Two-Potential Formalism for Numerical Solution of the Maxwell Equations

TL;DR

This paper introduces a two-potential formulation of Maxwell's equations that results in a hyperbolic system, simplifying numerical simulations of electromagnetic phenomena using shock-capturing methods.

Contribution

The paper presents a novel two-potential formalism transforming Maxwell's equations into a hyperbolic system without differential constraints, enhancing numerical simulation efficiency.

Findings

Successfully modeled electromagnetic wave propagation using high-order shock-capturing schemes.

Demonstrated the formulation's effectiveness in vacuum and inhomogeneous media.
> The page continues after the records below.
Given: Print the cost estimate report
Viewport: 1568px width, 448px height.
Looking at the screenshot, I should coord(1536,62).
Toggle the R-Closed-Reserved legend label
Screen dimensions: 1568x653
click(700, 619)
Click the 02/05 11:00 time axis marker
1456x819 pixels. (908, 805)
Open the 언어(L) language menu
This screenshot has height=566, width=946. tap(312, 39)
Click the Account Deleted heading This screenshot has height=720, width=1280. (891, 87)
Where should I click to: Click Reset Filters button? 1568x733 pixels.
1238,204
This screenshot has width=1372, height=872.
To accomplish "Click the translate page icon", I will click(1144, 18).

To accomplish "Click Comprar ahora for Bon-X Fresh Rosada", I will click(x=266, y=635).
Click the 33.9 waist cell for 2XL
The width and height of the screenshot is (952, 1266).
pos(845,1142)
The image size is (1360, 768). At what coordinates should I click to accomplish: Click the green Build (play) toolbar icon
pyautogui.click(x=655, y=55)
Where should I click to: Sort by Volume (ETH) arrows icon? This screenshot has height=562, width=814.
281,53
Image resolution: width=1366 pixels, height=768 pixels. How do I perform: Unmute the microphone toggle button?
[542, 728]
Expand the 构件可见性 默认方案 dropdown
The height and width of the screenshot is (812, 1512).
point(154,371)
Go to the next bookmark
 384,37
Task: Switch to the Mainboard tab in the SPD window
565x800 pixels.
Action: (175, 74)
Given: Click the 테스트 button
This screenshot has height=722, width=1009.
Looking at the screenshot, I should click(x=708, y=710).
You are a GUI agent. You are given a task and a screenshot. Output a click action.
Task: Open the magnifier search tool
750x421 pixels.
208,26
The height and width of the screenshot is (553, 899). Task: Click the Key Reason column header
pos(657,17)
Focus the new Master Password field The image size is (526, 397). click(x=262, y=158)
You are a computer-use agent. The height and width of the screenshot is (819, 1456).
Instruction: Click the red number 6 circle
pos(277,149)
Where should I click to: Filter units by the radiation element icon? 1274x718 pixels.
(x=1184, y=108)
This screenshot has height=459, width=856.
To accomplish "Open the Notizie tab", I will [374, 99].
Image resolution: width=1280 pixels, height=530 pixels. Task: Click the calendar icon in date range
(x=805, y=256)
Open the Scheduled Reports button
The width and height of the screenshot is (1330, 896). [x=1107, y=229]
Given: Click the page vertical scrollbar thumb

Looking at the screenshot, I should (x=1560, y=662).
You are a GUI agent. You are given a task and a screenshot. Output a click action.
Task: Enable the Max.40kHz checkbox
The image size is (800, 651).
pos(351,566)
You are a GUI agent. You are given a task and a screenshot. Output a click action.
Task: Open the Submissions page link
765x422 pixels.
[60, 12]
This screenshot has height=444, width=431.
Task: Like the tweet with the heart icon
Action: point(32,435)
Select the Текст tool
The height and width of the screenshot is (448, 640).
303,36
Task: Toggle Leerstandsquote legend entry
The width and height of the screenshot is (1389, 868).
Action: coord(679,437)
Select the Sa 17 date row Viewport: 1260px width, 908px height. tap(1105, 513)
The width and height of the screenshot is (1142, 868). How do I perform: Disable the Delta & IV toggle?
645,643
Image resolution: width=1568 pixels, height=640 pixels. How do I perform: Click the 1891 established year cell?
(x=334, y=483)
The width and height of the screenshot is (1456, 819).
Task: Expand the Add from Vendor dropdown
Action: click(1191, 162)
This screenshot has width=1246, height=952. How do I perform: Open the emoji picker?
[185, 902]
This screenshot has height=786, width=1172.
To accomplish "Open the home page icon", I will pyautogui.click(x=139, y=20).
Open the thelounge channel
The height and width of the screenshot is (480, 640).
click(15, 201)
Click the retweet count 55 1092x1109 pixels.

Provided examples showing improved numerical stability and accuracy.

Abstract

A new formulation of the Maxwell equations based on two vector and two scalar potentials is proposed. The use of these potentials allows the electromagnetic field equations to be written in the form of a hyperbolic system. In contrast to the original Maxwell equations, this system contains only evolutionary equations and does not include equations having the character of differential constraints. This fact makes the new equations especially convenient for numerical simulations of electromagnetic processes; in particular, they can be solved by modern powerful shock-capturing methods based on approximation of spatial derivatives by upwind differences. The electromagnetic field both in vacuum and in an inhomogeneous material medium is considered. Examples of modeling the propagation of electromagnetic waves by means of solving the formulated system of equations with the use of modern high-order schemes are given. Key words: computational electrodynamics, two-potential formalism, numerical solution of hyperbolic systems of equations, shock-capturing schemes.